ABC's RICK KLEIN: This crisis is a quiet one. Some scattered phone calls notwithstanding, real attempts to replace the automatic budget cuts with a negotiated compromise are basically non-existent, with just a week to go. Both sides seem confident with the hands they'll hold after the cuts go into effect. The White House has never seemed more confident in a budget stand-off, actually; President Obama is either singed or strengthened by failed talks of the past, and this time isn't really trying to reach a deal with Republicans. Polls suggest the president is right to feel insulated, since the public is more apt to blame the GOP. But there's only one president at a time, and if the impact is anywhere near what the administration claims it will be - longer airport lines, compromised national defense, a hit to the economy, even more forest fires and workplace deaths - there will be plenty of blame to go around.

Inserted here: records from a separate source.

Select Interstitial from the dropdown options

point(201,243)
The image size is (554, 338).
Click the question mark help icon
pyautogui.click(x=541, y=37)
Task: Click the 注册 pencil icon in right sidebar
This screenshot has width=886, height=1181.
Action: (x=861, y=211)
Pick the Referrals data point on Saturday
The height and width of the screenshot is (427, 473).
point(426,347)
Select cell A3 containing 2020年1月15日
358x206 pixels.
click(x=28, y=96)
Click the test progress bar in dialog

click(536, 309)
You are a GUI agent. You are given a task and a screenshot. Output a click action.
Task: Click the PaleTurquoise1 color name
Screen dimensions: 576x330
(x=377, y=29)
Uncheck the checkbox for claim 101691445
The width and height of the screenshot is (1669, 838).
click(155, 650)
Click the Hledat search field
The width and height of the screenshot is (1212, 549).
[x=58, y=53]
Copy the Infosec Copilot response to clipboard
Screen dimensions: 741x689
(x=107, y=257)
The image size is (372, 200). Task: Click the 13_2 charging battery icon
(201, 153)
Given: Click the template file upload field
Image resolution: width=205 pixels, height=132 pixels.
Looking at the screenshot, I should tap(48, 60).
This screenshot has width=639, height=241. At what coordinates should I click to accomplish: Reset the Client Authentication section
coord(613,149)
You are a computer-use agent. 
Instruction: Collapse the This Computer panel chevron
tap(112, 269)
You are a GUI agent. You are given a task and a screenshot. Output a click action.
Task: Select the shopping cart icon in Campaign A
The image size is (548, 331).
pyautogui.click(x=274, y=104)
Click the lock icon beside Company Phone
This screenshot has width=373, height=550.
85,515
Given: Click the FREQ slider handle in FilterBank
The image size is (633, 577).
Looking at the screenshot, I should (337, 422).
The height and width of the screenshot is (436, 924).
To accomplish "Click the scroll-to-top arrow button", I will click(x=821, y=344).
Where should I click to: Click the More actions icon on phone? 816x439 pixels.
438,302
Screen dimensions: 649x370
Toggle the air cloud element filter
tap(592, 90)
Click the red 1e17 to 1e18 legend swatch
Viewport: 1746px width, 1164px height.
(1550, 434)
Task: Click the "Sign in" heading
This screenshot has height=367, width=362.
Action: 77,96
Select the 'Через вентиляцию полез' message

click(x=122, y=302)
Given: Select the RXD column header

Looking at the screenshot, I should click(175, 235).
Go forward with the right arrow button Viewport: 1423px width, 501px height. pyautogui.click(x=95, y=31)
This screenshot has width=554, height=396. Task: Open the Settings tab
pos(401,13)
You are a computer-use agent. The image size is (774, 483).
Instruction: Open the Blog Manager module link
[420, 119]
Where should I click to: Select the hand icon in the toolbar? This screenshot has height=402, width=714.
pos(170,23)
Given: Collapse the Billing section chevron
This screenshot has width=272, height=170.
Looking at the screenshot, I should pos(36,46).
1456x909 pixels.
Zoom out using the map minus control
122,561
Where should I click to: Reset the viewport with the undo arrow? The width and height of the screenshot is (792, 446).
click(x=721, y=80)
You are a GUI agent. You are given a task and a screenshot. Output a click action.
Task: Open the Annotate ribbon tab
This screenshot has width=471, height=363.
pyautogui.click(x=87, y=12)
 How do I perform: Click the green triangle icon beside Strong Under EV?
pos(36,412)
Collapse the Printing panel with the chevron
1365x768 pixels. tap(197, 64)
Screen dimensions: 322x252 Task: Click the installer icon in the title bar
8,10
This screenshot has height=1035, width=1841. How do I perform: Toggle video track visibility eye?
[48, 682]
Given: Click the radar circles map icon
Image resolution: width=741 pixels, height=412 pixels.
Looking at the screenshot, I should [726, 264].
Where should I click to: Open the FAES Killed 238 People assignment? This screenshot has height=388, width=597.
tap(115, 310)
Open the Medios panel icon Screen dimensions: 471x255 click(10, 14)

ABC's JORDAN FABIAN: Is the possibility of immigration reform failing to pass this year being understated? Rep. Bob Goodlatte, the chairman of the House Judiciary Committee, which will likely be tasked with passing an immigration reform bill before it reaches the House floor, on Thursday confirmed he's a hard "no" on a path to citizenship for undocumented immigrants living in the U.S. That could be a major problem. President Obama has indicated he will not support a bill that does not contain a pathway to citizenship, which is included in the White House and Senate plans. But Goodlatte is joined by many other Republicans who believe a path to citizenship would trample on the rule of law. Plus, there is still lingering distrust between Republicans and Obama when it comes to immigration. Sen. Ted Cruz (R-Texas) on Thursday (who opposes comprehensive immigration reform) voiced these concerns this week. "I don't believe President Obama wants an immigration bill to pass, instead I think he wants a political issue. His objective is to push so much on the table that he forces Republicans [to] walk away from the table because then he wants to use that issue in 2014 and 2016 as a divisive wedge issue," Cruz said, according to the Dallas Morning News. That's not to say that comprehensive immigration reform will fail this year. Politically, the circumstances have never been better for it. But Josh Marshall of Talking Points Memo may have summed it up best in saying that it will face a tough road to passage: "This confirms for me my belief that this entire debate is moving forward on the quite false assumption that the actual Republican Party somehow no longer exists. It does."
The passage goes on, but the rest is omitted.